[Interface element records]
☆ ☆ ☆ ☆
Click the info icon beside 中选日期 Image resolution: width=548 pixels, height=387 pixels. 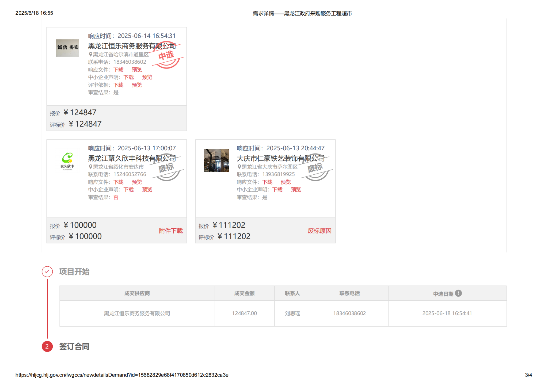click(458, 293)
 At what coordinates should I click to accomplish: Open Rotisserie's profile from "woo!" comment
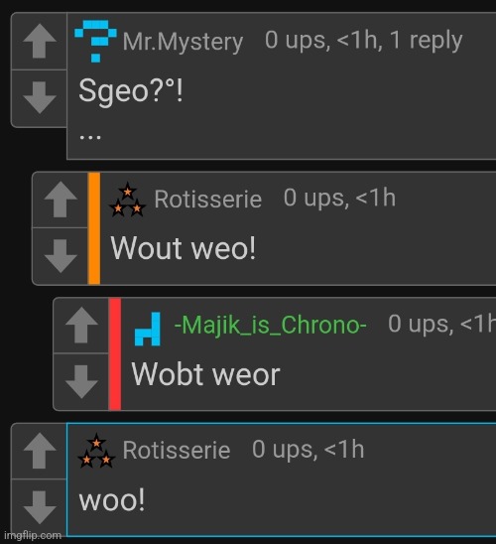tap(177, 451)
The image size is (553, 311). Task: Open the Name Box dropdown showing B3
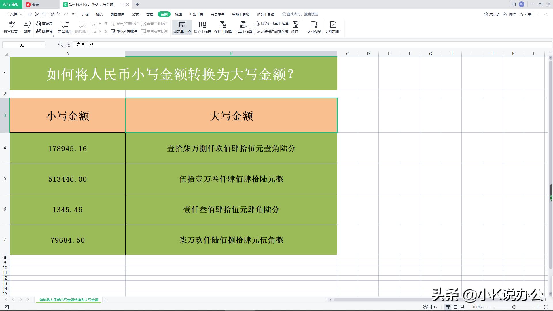43,45
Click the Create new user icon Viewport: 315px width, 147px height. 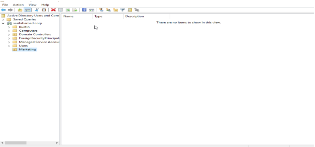(x=101, y=10)
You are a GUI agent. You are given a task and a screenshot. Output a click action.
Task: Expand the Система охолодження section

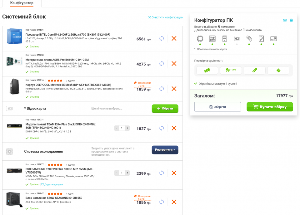point(165,150)
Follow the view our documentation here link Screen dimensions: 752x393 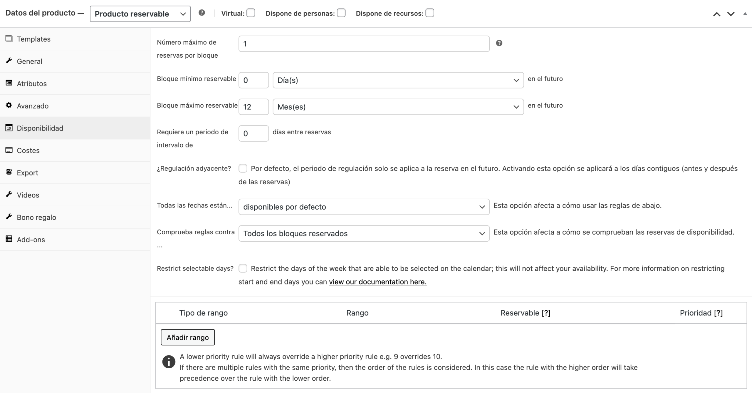(x=377, y=282)
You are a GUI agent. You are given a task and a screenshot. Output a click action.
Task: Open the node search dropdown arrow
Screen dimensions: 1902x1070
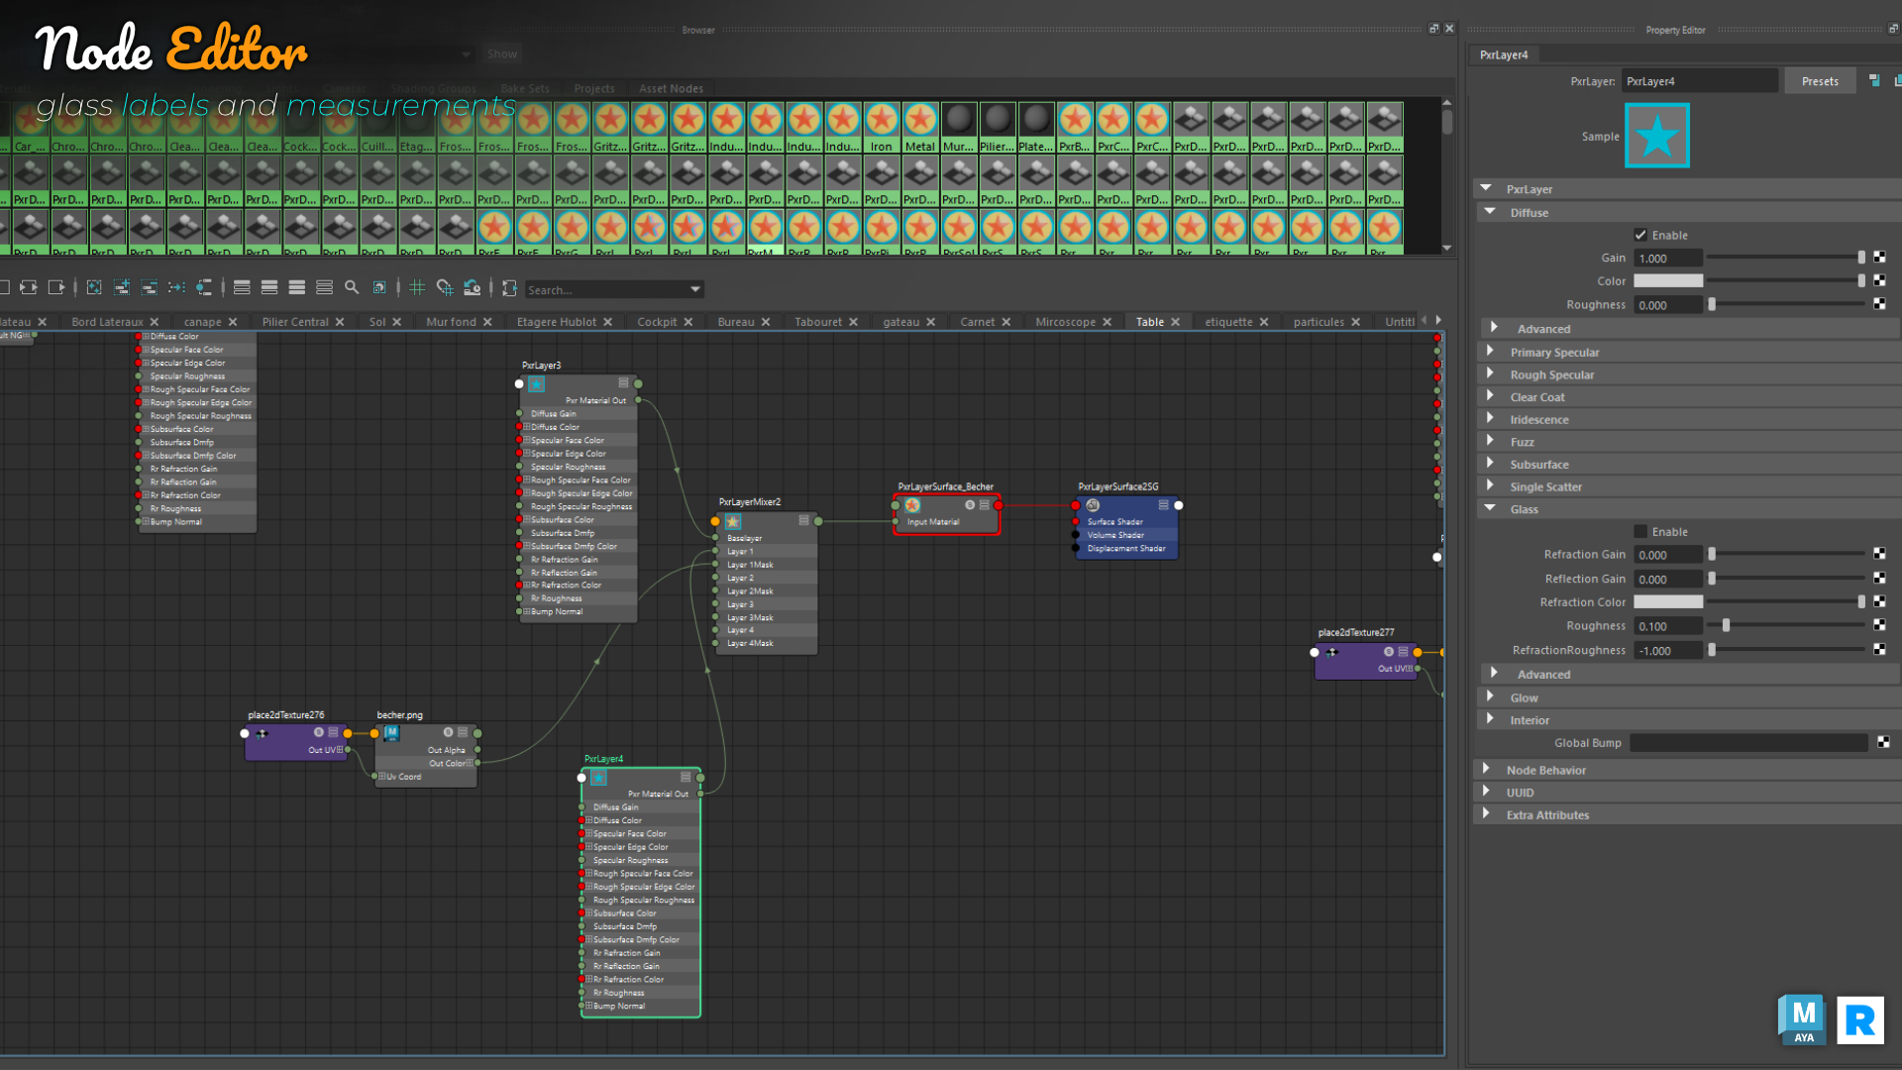[x=695, y=289]
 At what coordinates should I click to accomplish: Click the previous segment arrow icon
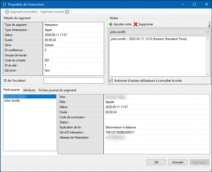pyautogui.click(x=7, y=12)
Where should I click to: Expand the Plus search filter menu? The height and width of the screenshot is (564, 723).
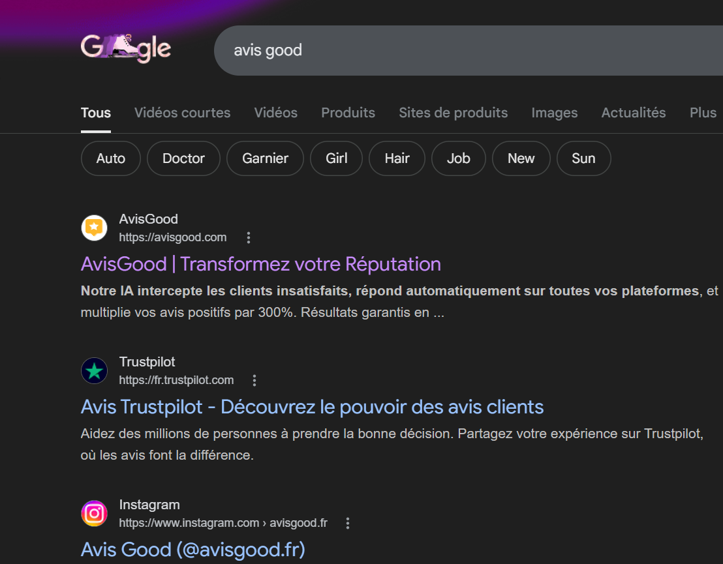(703, 113)
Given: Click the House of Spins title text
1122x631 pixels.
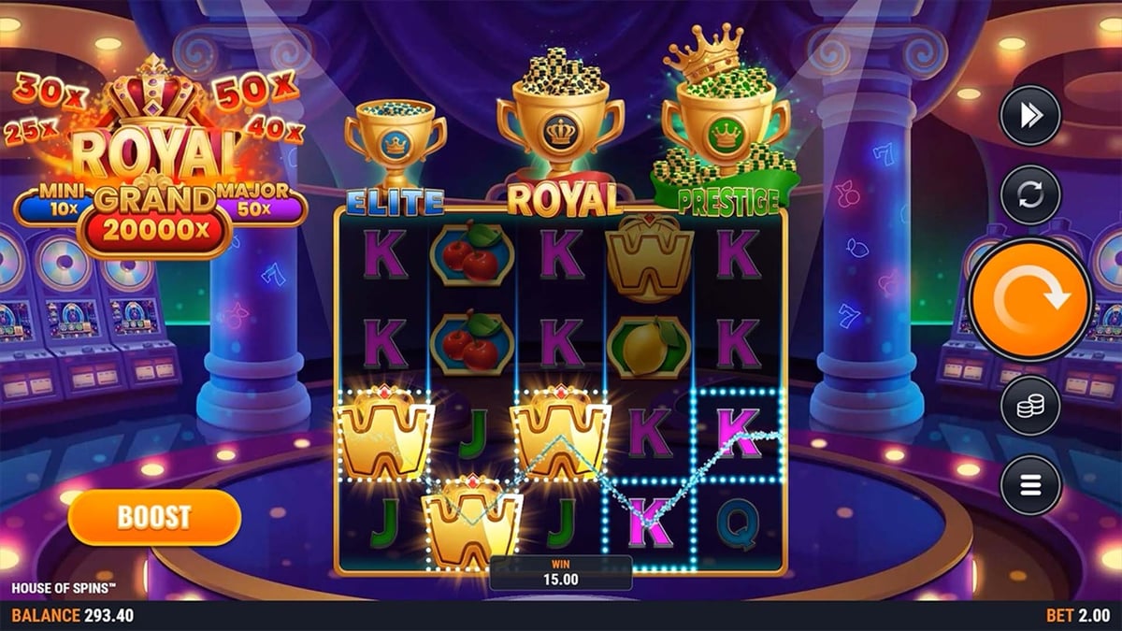Looking at the screenshot, I should click(64, 589).
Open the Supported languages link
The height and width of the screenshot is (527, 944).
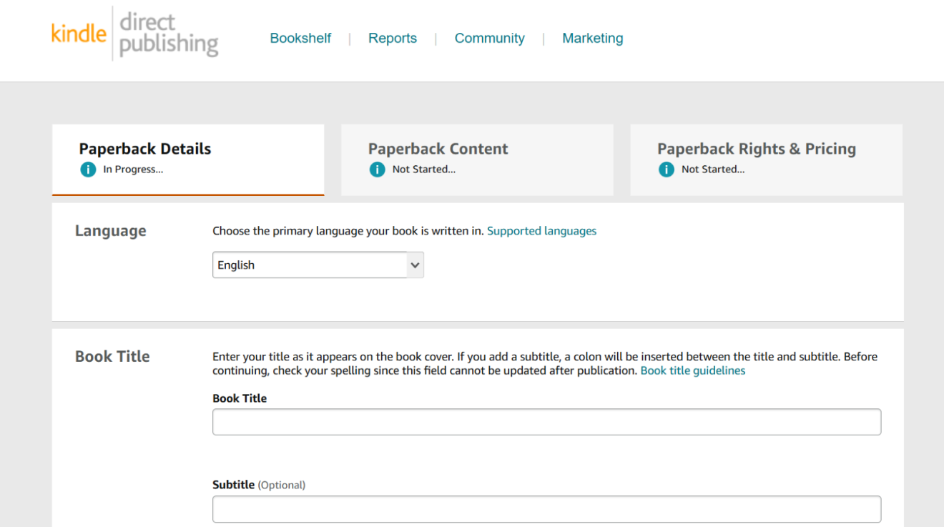[x=541, y=231]
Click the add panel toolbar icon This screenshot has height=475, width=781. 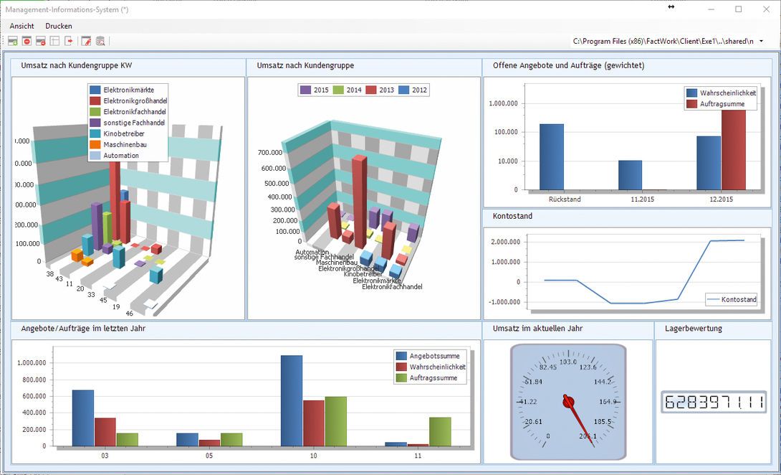click(12, 41)
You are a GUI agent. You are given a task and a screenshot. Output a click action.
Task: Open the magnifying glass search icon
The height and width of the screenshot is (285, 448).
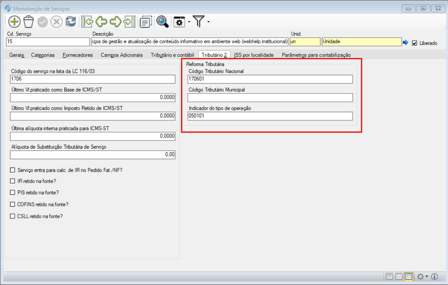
☆ ☆ ☆ ☆
What to produce >>
Find each line in the listing that contains the word "accomplish" with matching case, and copy those lines.

Task response >>
 At what coordinates should I click to accomplish: Open Rotisserie's profile from "woo!" comment
 At what coordinates should I click to accomplish: Click the previous segment arrow icon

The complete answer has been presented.